Quesito: Nel brano sull'epilessia del piccolo Leo, individua tutti gli aspetti dello sviluppo che gli spasmi paralizzano.

Brano di lettura:
◇ ◇ ◇ ◇ ◇
Due anni e mezzo. Si chiama Leo. Come Leonardo. Abita in provincia di Venezia. Ha una epilessia che gli squassa con scosse violentissime il corpo e la mente. Una displasia della corteccia cerebrale. Un errore di crescita. I neuroni non migrano correttamente. C’è disordine nel cervello. Tutti i farmaci sperimentati, anche i più potenti, una marea, si rivelano inutili. I genitori sono disperati. I medici non possono fare altro che alzare le mani. Chiedono aiuto al dottor Lorenzo Volpin. Il primario di neurochirurgia del San Bortolo, sempre mantenendo il basso profilo, da anni effettua in sala operatoria interventi che spesso altri chirurghi, in ospedali di grido, non riescono neppure ad immaginare.

E Volpin anche questa volta compie l’impresa. La prima del genere. Ed è un’impresa davvero straordinaria. La chirurgia dell’epilessia è materia rara, d’élite. Anche perché complicata e poco conosciuta. Terreno minato. Quasi nessuno è disposto a cimentarsi in un viaggio così pericoloso all’interno del cervello. Si fa in pochi centri. In Italia solo a Milano. Al Niguarda. Volpin, talento e raziocinio, studio meticoloso del caso clinico e concentrazione assoluta, competenza ed idee chiare, non si ferma. C’è una via per salvare Leo. Lui la trova. E ora il bambino non ha più episodi epilettici. Basta convulsioni. È tornato a vivere. Nel suo letto in pediatria sorride. È la prima volta. E gioca come tutti i bambini di questo mondo.

 

È stato Paolo Bonanni direttore dell’istituto Medea di Conegliano, uno dei centri leader a livello nazionale per lo studio dell’epilessia, vale a dire lo specialista che fa parte del board multidisciplinare creato a Vicenza per trattare con la chirurgia i casi più difficili di epilessia, quelli che resistono a qualsiasi terapia farmacologica, a segnalare il piccolo a Volpin. Il bambino non viveva quasi più. Ha decine di crisi al giorno. Senza tregua. I genitori ne contano anche 30. Spasmi violenti, che durano lunghissimi minuti, qualche volta fino a mezz’ora, lo annientano, ne paralizzano lo sviluppo fisico, motorio, cognitivo, psichico. Leo alza il braccio, scuote la testa, si irrigidisce, cade per terra. Un sisma perpetuo. Non riesce a parlare, a giocare, a fare qualsiasi cosa. È allo stremo. Senza più futuro. Bonanni lo ha visto peggiorare senza che si possa trovare una soluzione. Un caso estremo.
◇ ◇ ◇ ◇ ◇
Estratti del materiale:
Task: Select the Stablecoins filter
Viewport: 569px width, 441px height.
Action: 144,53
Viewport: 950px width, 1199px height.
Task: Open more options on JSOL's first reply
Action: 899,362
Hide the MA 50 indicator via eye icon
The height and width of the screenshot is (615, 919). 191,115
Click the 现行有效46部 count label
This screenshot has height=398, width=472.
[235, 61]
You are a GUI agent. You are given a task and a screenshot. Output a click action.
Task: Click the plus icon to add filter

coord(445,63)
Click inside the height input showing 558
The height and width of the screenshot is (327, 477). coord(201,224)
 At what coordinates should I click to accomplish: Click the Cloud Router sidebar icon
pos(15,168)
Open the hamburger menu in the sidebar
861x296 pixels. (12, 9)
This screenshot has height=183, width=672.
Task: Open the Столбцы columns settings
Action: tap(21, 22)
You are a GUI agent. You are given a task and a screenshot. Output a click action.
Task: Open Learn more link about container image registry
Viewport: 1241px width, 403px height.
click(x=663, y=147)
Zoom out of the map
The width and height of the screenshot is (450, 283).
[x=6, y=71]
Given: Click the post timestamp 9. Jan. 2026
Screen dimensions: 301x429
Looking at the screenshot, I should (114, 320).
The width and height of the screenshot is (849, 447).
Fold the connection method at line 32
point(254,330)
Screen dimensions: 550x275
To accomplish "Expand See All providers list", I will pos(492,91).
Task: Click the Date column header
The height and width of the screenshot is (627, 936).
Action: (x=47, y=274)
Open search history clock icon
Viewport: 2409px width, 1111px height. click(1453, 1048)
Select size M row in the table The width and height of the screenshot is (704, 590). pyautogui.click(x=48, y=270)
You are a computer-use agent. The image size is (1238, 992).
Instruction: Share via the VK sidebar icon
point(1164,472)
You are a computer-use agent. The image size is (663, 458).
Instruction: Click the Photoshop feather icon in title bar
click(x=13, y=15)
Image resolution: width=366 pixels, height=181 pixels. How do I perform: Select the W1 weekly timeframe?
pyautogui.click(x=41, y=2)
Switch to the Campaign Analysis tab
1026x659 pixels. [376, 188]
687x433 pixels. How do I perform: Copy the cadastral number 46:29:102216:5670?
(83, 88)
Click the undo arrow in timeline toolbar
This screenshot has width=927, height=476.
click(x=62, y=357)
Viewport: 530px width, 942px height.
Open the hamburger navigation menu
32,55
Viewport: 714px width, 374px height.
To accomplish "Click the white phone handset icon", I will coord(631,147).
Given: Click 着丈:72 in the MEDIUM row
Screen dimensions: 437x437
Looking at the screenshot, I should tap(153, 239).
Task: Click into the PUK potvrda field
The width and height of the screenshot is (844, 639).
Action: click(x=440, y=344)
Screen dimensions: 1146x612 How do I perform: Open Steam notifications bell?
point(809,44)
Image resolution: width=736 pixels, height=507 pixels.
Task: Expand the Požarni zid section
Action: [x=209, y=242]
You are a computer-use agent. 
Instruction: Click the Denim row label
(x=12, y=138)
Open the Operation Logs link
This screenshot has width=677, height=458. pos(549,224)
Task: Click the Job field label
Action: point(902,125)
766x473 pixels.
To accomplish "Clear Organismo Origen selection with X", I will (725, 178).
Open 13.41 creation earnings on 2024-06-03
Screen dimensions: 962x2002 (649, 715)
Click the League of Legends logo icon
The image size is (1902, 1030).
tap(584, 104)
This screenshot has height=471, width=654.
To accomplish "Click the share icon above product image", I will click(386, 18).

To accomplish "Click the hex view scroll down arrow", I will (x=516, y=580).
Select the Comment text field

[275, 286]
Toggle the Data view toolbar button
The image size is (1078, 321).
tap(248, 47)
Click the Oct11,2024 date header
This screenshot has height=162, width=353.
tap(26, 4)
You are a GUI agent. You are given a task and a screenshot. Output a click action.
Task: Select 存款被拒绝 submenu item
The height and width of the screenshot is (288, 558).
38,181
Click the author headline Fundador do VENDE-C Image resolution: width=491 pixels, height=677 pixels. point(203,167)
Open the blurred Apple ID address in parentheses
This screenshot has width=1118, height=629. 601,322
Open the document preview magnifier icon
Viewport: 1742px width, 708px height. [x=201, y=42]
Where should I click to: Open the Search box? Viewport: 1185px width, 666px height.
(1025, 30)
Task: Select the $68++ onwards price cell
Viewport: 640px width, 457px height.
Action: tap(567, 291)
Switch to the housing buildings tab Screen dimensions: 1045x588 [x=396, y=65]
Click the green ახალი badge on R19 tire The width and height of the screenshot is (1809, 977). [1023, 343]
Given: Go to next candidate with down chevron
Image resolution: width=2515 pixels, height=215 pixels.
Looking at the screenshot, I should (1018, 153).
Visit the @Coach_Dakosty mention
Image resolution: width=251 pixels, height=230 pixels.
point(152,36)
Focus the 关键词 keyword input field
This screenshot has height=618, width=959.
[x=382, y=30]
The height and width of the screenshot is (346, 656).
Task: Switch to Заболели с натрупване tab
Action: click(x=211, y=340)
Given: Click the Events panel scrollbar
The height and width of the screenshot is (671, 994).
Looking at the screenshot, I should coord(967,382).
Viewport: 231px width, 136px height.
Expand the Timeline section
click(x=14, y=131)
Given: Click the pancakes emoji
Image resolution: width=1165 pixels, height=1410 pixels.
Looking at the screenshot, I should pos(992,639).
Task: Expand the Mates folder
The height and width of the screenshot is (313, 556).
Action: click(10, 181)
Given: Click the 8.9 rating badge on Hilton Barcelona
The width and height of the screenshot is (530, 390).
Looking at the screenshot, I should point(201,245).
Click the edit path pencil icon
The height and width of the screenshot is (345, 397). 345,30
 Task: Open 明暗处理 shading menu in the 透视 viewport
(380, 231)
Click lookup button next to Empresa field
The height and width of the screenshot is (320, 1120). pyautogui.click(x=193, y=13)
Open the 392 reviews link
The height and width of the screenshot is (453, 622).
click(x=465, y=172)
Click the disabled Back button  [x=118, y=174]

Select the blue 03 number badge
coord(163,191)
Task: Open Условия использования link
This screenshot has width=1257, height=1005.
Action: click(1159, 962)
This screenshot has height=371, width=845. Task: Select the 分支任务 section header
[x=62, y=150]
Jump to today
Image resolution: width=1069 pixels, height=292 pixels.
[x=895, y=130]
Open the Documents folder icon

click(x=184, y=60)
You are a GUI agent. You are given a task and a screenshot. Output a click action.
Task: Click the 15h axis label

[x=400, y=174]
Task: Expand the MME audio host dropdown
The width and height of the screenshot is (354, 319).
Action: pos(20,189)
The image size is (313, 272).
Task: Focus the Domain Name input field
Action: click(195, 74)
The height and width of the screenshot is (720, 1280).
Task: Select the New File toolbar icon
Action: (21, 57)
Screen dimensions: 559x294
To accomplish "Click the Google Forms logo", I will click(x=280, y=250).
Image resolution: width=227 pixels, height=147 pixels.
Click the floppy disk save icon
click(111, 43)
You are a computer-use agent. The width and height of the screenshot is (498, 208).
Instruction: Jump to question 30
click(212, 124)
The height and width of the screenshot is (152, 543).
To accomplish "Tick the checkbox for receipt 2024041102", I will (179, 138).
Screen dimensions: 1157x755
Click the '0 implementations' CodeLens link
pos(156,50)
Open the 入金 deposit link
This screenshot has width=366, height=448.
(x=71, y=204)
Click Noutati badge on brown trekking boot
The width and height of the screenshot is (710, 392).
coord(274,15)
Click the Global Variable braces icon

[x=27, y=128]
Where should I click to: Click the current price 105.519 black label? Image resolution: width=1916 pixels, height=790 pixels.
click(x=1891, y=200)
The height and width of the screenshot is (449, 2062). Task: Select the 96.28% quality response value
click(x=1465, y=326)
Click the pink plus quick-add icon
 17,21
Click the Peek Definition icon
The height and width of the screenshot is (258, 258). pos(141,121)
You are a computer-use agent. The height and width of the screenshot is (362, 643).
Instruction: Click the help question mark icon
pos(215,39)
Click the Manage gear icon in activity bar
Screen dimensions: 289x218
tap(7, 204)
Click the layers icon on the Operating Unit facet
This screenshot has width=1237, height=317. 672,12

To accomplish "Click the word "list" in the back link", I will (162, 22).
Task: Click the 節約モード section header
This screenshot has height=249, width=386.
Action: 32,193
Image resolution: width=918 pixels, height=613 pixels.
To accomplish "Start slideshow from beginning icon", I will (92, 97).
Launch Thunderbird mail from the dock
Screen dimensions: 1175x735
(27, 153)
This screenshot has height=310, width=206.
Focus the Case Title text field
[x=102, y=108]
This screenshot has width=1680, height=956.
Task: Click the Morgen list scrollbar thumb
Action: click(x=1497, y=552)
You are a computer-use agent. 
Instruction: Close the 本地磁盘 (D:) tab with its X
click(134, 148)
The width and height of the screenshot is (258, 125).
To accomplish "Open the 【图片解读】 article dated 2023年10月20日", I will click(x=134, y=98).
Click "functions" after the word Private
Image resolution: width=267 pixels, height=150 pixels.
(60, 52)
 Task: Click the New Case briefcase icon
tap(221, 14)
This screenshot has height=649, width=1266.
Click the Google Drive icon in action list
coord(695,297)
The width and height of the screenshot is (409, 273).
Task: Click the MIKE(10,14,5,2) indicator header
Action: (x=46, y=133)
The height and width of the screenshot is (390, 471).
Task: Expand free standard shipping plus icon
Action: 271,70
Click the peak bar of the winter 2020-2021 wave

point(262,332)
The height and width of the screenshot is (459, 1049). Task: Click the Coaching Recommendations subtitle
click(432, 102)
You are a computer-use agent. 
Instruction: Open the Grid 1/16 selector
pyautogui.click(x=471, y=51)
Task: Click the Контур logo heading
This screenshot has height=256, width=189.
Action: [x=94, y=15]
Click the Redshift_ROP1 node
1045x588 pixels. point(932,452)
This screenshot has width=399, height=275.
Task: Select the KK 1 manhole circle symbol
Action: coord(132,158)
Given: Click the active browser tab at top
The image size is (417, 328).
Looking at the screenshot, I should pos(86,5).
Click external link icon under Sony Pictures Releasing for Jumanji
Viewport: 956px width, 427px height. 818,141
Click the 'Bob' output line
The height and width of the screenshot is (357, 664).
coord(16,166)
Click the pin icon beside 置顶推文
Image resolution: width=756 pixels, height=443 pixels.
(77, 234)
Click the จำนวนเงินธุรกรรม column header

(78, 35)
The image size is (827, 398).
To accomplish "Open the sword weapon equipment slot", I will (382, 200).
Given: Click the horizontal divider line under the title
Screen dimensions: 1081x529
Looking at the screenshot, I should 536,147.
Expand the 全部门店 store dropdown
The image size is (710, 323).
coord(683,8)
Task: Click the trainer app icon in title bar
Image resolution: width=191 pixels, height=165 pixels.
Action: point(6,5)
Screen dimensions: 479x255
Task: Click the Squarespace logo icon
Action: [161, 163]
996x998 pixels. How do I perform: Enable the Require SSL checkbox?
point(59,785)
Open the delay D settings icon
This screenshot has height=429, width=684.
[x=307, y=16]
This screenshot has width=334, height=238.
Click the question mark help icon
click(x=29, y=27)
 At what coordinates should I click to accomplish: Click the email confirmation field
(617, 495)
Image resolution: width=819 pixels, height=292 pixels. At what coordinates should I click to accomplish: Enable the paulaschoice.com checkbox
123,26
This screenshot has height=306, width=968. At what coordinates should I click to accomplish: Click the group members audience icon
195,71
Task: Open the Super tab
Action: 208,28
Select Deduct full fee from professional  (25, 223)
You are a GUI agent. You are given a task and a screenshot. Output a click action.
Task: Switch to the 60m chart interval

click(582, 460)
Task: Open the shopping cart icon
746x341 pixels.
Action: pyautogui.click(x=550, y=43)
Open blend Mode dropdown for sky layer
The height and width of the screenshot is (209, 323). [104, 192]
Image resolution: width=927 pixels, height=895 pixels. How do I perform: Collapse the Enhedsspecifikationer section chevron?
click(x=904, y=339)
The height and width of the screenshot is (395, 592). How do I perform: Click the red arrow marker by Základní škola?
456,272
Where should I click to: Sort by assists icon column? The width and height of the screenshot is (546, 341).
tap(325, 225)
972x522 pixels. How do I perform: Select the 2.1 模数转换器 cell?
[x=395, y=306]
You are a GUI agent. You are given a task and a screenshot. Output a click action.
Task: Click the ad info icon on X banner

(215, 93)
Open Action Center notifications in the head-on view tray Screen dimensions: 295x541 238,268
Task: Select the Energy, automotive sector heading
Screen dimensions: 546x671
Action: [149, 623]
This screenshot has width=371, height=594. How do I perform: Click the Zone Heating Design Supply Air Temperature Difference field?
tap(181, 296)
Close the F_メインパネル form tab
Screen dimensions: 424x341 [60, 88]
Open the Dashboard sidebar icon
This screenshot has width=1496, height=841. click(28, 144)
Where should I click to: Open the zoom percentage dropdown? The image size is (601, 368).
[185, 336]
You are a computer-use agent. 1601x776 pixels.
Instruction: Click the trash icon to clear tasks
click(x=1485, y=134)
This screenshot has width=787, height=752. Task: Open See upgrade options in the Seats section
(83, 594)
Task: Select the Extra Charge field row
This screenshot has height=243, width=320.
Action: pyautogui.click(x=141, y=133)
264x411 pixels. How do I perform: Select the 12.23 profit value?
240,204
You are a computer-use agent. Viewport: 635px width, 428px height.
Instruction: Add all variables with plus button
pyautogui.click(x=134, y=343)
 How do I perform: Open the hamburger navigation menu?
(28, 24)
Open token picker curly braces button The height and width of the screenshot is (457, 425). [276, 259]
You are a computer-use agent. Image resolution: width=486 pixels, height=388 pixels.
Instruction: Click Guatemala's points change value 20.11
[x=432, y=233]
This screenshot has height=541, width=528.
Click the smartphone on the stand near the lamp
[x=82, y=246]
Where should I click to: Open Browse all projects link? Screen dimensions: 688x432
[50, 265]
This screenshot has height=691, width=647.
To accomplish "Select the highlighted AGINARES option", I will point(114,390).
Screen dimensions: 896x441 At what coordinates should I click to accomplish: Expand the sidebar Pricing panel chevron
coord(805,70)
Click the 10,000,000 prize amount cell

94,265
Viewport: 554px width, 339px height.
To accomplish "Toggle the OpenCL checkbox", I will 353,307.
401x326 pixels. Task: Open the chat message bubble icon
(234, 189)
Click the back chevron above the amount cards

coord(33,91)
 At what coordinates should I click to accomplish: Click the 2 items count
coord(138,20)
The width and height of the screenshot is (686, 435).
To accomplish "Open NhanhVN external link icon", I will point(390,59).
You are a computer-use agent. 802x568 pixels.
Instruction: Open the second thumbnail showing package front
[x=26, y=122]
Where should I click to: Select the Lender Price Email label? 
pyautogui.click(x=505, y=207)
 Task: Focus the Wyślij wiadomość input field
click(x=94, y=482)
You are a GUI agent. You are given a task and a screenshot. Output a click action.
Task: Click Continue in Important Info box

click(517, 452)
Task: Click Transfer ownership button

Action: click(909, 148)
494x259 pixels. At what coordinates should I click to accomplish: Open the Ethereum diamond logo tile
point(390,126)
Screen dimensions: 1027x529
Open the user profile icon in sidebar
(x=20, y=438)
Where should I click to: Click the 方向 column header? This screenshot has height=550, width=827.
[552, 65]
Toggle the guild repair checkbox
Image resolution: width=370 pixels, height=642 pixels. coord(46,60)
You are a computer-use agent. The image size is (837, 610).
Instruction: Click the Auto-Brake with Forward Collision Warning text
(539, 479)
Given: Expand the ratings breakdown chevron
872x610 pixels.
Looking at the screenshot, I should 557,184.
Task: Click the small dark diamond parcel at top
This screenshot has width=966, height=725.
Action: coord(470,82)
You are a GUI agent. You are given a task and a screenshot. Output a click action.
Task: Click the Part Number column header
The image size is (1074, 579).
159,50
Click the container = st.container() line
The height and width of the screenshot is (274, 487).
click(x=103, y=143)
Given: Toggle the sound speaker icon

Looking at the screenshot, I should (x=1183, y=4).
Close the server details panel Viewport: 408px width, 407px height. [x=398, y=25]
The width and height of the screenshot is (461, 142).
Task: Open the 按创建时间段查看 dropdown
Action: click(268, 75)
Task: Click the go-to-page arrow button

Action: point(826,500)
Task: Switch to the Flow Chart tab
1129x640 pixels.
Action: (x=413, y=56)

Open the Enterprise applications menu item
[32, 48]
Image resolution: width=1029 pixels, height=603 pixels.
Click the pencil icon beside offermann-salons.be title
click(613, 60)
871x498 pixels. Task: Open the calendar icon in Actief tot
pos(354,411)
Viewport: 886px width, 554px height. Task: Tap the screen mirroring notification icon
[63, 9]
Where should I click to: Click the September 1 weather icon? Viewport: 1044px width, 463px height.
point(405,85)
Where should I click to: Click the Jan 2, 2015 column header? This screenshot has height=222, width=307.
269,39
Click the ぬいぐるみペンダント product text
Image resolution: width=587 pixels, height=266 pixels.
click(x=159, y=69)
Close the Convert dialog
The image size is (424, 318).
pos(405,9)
◇ ◇ ◇ ◇ ◇
Risposta: Gli spasmi paralizzano lo sviluppo fisico, motorio, cognitivo e psichico di Leo.